Title :
Reliable Physical Unclonable Functions Using Data Retention Voltage of SRAM Cells
Author :
Xiaolin Xu ; Rahmati, Amir ; Holcomb, Daniel E. ; Fu, Kevin ; Burleson, Wayne
Author_Institution :
Dept. of Electr. & Comput. Eng., Univ. of Massachusetts Amherst, Amherst, MA, USA
Abstract :
Physical unclonable functions (PUFs) are circuits that produce outputs determined by random physical variations from fabrication. The PUF studied in this paper utilizes the variation sensitivity of static random access memory (SRAM) data retention voltage (DRV), the minimum voltage at which each cell can retain state. Prior work shows that DRV can uniquely identify circuit instances with 28% greater success than SRAM power-up states that are used in PUFs [1]. However, DRV is highly sensitive to temperature, and until now this makes it unreliable and unsuitable for use in a PUF. In this paper, we enable DRV PUFs by proposing a DRV-based hash function that is insensitive to temperature. The new hash function, denoted DRV-based hashing (DH), is reliable across temperatures because it utilizes the temperature-insensitive ordering of DRVs across cells, instead of using the DRVs in absolute terms. To evaluate the security and performance of the DRV PUF, we use DRV measurements from commercially available SRAM chips, and use data from a novel DRV prediction algorithm.
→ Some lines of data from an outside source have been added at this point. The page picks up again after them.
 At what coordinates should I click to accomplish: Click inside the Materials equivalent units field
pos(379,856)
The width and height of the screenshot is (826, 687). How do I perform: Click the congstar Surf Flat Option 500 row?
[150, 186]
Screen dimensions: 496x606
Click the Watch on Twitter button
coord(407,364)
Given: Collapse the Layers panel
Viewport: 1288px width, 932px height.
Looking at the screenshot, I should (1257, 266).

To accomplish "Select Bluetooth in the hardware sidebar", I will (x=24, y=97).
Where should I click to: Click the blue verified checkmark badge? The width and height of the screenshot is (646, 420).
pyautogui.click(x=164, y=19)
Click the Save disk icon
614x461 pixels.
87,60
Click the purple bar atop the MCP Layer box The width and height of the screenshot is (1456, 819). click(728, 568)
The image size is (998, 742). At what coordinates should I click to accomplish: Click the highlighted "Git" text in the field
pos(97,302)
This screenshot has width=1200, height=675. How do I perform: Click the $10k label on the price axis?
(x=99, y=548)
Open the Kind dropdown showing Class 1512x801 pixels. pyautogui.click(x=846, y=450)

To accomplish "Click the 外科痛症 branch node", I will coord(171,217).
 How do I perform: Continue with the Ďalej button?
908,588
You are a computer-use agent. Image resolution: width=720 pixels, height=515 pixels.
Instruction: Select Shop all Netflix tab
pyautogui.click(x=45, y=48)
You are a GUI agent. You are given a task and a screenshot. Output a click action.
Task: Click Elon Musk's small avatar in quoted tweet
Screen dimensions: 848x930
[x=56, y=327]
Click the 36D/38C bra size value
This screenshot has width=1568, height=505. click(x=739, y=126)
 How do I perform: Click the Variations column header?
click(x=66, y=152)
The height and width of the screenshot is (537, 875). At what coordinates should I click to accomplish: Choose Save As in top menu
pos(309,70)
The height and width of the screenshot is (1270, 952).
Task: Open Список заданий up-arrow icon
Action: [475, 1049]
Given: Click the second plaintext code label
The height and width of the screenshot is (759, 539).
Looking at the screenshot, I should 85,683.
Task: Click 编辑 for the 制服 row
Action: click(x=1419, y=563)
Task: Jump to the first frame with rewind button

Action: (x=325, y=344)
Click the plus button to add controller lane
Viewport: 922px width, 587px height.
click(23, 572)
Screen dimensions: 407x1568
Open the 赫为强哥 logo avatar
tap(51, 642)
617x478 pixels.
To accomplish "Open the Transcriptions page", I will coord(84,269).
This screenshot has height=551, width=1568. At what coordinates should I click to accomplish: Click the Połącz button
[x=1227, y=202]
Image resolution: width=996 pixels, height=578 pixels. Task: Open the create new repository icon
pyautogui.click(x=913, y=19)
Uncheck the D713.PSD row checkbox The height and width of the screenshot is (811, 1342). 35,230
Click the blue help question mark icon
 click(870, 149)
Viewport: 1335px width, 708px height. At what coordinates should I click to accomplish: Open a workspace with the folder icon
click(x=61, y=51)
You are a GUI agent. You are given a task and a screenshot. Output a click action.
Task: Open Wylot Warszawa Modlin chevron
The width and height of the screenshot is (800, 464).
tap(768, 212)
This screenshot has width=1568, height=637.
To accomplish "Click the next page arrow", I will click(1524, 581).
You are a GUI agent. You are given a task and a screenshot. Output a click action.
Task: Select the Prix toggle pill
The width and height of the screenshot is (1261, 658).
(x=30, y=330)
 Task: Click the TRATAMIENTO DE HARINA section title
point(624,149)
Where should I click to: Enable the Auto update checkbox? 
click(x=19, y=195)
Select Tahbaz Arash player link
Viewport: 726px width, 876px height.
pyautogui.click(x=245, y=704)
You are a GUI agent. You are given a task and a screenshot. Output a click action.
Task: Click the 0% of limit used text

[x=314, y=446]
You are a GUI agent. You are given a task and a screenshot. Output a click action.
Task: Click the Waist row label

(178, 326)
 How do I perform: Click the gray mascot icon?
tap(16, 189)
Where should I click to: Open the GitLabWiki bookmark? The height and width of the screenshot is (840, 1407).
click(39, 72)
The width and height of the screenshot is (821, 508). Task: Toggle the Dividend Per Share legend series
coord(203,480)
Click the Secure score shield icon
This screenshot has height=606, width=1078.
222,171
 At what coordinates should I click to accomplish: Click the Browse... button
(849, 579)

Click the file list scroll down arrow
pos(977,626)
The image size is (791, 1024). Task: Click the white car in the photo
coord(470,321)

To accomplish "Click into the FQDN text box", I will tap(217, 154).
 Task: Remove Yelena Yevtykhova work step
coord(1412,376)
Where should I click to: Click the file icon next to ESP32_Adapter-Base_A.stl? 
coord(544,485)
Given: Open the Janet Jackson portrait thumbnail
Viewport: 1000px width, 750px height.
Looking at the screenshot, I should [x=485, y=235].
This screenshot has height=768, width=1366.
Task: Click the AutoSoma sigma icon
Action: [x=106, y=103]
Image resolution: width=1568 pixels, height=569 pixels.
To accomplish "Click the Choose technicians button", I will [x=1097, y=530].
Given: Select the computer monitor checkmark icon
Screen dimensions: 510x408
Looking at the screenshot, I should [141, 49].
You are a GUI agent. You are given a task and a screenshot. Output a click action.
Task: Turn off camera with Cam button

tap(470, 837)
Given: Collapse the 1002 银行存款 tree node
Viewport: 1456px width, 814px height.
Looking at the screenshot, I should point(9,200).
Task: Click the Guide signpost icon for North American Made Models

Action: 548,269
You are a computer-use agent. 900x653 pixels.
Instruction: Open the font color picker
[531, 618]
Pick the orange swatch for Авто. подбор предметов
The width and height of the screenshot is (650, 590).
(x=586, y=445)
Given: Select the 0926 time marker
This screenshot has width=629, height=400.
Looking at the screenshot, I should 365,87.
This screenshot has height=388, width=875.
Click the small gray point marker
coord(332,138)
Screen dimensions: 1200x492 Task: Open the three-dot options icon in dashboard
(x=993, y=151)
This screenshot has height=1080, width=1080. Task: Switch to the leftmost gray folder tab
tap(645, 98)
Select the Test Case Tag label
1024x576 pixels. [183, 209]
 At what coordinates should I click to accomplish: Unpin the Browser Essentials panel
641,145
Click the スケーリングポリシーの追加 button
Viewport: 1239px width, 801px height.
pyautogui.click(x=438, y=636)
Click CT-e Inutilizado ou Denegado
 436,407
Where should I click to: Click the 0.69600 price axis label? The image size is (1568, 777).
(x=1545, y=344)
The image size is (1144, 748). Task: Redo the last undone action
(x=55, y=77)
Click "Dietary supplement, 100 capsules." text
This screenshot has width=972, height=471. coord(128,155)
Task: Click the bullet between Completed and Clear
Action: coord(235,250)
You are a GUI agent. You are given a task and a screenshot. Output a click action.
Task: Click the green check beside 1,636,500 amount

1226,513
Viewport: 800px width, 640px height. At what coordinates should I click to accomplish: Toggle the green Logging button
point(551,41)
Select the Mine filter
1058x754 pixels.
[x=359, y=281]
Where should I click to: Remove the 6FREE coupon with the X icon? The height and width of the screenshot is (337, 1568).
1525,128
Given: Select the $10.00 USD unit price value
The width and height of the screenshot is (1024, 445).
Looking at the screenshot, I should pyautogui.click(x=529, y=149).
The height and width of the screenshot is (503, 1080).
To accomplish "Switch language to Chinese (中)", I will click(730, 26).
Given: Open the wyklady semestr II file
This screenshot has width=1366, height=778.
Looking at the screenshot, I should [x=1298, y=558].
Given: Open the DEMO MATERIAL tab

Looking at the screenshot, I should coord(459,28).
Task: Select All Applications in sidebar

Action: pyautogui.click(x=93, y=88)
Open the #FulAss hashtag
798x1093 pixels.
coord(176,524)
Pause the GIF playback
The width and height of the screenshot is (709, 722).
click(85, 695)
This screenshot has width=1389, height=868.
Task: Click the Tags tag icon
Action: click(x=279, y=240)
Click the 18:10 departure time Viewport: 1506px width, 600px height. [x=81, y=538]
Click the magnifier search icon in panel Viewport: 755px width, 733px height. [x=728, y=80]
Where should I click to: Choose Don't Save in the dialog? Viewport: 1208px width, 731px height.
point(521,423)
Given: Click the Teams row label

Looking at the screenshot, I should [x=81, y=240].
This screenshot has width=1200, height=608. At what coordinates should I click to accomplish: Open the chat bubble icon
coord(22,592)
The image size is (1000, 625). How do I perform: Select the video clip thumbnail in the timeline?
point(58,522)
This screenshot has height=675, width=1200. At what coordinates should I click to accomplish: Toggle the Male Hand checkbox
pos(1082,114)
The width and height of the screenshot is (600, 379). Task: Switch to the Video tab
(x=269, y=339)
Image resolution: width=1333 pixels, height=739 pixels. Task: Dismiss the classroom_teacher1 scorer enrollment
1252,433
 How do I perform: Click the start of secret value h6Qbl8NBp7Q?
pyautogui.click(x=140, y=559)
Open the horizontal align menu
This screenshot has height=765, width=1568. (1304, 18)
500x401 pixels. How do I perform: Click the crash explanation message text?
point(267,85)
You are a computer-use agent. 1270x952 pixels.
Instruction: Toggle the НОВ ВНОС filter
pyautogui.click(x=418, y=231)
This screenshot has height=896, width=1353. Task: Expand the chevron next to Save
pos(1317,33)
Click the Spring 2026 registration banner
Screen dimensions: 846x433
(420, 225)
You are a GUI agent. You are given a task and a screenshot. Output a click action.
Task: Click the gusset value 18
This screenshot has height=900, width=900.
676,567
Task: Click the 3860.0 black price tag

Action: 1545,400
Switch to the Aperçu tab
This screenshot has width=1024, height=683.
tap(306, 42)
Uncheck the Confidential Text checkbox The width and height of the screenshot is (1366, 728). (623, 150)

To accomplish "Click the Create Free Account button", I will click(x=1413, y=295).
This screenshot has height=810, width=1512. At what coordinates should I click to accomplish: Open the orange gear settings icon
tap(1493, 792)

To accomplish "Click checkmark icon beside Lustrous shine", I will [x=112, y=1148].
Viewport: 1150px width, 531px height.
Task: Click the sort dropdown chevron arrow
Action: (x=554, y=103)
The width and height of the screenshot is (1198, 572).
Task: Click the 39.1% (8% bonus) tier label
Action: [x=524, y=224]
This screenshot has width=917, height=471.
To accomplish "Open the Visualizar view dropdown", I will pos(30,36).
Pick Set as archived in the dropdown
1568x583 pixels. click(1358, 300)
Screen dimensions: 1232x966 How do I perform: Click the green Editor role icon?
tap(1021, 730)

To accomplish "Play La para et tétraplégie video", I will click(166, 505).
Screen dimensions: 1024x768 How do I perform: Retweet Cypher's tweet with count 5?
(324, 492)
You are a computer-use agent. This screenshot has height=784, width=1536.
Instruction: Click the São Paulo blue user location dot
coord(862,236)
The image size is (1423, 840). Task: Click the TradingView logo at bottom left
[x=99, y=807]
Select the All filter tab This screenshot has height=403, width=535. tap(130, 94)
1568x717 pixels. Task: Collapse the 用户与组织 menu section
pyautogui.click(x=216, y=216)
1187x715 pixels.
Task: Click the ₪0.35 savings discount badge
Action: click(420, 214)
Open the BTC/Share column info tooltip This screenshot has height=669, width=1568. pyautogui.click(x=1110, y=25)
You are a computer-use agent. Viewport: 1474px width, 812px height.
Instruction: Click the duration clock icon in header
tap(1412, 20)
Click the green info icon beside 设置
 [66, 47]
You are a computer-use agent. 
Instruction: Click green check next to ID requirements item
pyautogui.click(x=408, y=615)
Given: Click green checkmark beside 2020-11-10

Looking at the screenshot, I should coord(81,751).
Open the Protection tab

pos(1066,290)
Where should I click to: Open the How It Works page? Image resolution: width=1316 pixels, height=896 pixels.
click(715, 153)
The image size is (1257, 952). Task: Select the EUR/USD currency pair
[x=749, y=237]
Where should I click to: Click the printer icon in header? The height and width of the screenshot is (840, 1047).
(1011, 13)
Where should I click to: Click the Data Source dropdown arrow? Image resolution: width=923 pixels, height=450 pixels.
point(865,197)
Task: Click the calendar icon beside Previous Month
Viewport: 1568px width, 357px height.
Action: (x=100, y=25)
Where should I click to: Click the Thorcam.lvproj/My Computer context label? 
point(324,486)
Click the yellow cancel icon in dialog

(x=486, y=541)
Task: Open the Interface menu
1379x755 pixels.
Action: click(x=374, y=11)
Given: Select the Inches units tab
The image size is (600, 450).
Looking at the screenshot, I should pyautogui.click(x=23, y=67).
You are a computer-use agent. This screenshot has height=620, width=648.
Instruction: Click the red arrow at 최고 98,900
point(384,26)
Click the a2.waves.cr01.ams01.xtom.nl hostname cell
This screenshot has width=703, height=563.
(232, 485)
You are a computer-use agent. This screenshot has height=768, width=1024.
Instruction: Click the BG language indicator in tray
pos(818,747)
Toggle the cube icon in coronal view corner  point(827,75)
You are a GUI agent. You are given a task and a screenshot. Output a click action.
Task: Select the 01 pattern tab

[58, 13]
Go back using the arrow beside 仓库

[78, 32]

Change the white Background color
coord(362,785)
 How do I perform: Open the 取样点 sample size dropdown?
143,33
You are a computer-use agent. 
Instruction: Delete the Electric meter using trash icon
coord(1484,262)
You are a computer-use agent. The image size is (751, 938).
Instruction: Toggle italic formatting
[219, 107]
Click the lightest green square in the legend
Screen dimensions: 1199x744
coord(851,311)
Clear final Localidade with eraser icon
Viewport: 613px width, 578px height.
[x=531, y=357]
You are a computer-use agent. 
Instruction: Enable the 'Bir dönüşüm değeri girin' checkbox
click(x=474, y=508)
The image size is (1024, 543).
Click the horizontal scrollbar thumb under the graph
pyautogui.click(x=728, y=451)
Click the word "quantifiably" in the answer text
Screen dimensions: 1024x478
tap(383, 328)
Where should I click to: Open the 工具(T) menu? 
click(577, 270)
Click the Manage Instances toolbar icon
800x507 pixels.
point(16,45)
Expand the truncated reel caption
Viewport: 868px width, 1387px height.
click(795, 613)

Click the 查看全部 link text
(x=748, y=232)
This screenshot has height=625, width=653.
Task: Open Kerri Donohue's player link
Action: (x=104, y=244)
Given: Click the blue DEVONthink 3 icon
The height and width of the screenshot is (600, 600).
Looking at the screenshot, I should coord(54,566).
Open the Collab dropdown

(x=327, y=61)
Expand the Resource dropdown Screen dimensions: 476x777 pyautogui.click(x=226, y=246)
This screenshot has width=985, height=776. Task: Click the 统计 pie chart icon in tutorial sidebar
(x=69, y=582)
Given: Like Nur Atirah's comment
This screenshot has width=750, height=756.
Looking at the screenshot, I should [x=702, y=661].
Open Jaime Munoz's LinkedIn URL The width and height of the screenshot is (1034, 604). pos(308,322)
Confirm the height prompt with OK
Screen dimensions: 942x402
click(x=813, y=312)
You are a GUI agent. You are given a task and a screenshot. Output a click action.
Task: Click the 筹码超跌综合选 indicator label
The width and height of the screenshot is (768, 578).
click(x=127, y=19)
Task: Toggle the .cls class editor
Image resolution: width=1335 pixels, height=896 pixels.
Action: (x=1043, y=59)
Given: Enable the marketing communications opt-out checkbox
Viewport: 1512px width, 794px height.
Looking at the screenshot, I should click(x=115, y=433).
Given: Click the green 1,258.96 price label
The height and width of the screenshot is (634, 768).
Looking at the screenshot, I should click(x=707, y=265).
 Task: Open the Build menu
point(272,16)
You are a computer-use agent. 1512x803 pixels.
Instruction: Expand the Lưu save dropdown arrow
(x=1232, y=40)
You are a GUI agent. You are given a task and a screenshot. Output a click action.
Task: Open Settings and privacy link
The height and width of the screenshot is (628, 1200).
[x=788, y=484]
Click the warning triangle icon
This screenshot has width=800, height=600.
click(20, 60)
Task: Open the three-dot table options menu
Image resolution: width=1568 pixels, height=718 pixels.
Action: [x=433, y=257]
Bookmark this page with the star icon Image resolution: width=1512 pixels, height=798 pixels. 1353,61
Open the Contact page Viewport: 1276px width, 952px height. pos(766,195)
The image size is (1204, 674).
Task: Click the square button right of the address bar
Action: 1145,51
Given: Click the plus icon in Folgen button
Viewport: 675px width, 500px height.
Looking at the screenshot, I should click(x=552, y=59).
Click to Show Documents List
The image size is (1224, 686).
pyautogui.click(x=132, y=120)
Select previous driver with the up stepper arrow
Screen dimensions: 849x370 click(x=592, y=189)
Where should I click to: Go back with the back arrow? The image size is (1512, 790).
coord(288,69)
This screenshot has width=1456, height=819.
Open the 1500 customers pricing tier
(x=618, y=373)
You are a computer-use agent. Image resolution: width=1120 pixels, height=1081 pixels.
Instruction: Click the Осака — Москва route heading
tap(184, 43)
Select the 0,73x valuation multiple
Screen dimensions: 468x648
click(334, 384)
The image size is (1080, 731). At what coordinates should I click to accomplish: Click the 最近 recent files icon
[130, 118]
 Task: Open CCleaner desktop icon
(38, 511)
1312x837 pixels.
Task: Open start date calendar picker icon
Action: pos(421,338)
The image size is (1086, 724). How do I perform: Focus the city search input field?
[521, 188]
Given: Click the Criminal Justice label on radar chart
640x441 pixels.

The prediction algorithm uses machine learning for fast and accurate simulation-free estimation of any cell´s DRV, and the prediction error in comparison to circuit simulation has a standard deviation of 0.35 mV. We demonstrate the DRV PUF using two applications-secret key generation and identification. In secret key generation, we introduce a new circuit-level reliability knob as an alternative to error correcting codes. In the identification application, our approach is compared to prior work and shown to result in a smaller false-positive identification rate for any desired true-positive identification rate.
Keywords :
SRAM chips; cryptography; integrated circuit reliability; learning (artificial intelligence); SRAM cells; circuit-level reliability; data retention voltage; error correcting codes; hash function; machine learning; reliable physical unclonable functions; secret key generation; static random access memory; Integrated circuit modeling; Reliability; SRAM cells; Temperature measurement; Temperature sensors; Transistors; Chip Identification; Chip identification; Data Retention Voltage; Key Generation; Machine Learning; Physical Unclonable Function; data retention voltage (DRV); key generation; machine learning (ML); physical unclonable function (PUF);
Journal_Title :
Computer-Aided Design of Integrated Circuits and Systems, IEEE Transactions on
DOI :
10.1109/TCAD.2015.2418288